Brain cells that play a critical role in Alzheimer's disease have been created in the laboratory by scientists.
The stem cell breakthrough has been hailed as an important advance in Alzheimer's research, allowing a limitless supply of neurons on which to test new drugs.
Potentially the work could also pave the way to cell treatments - transplanting healthy lab-grown neurons into the brains of patients.
British charity the Alzheimer's Society called the research "a major step forward in developing treatments for Alzheimer's".
Scientists at Northwestern University in Chicago produced the neurons from stem cells extracted from early stage human embryos. Embryonic stem cells have the potential to develop into virtually any kind of tissue in the body.
The "cholinergic" neurons are a special type that help the hippocampus region of the brain to retrieve memories.
It is these brain cells that die off early in Alzheimer's disease. The brain has a relatively small population of the neurons, and their loss has a swift and devastating impact on a patient's recall ability.
Lead researcher Christopher Bissonnette spent six years cracking the genetic code of the stem cells to create the neurons. He was motivated by his grandfather's death from Alzheimer's.

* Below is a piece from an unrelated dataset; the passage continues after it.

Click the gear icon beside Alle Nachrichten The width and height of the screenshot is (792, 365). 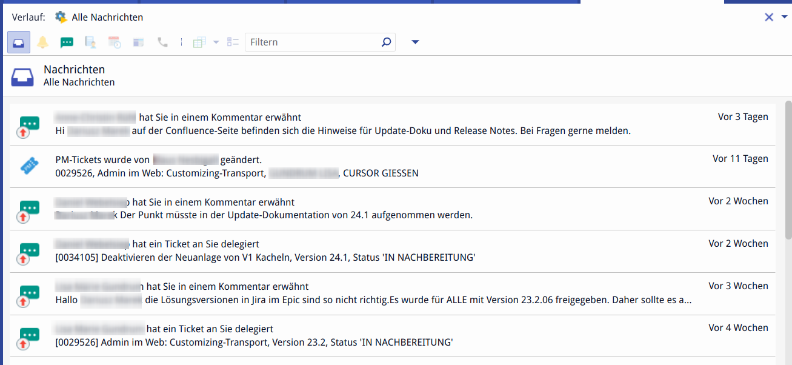click(x=61, y=18)
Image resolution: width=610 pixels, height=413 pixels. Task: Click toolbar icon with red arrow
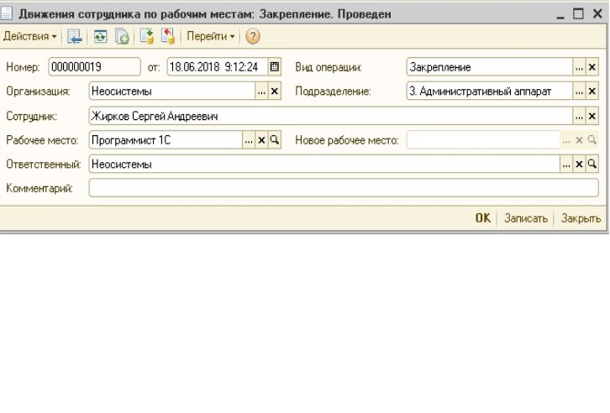point(168,37)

"This technique to produce neurons allows for an almost infinite number of these cells to be grown in labs, allowing other scientists the ability to study why this one population of cells selectively dies in Alzheimer's disease," he said.
The scientists had to switch on an exact sequence of genes to coax the stem cells into making the transformation into cholinergic neurons.
When the artificially produced neurons were transplanted into the brains of mice, they functioned normally. The cells sprouted connecting fibres to the hippocampus and pumped out acetylcholine, a chemical needed for retrieving memories from other parts of the brain.
The research, published in the journal Stem Cells, will make the rapid screening of thousands of potential Alzheimer's drugs possible for the first time.
Promising compounds can be tested over and over again on the laboratory-grown neurons, side-stepping the laborious process of observing their effects on laboratory mice.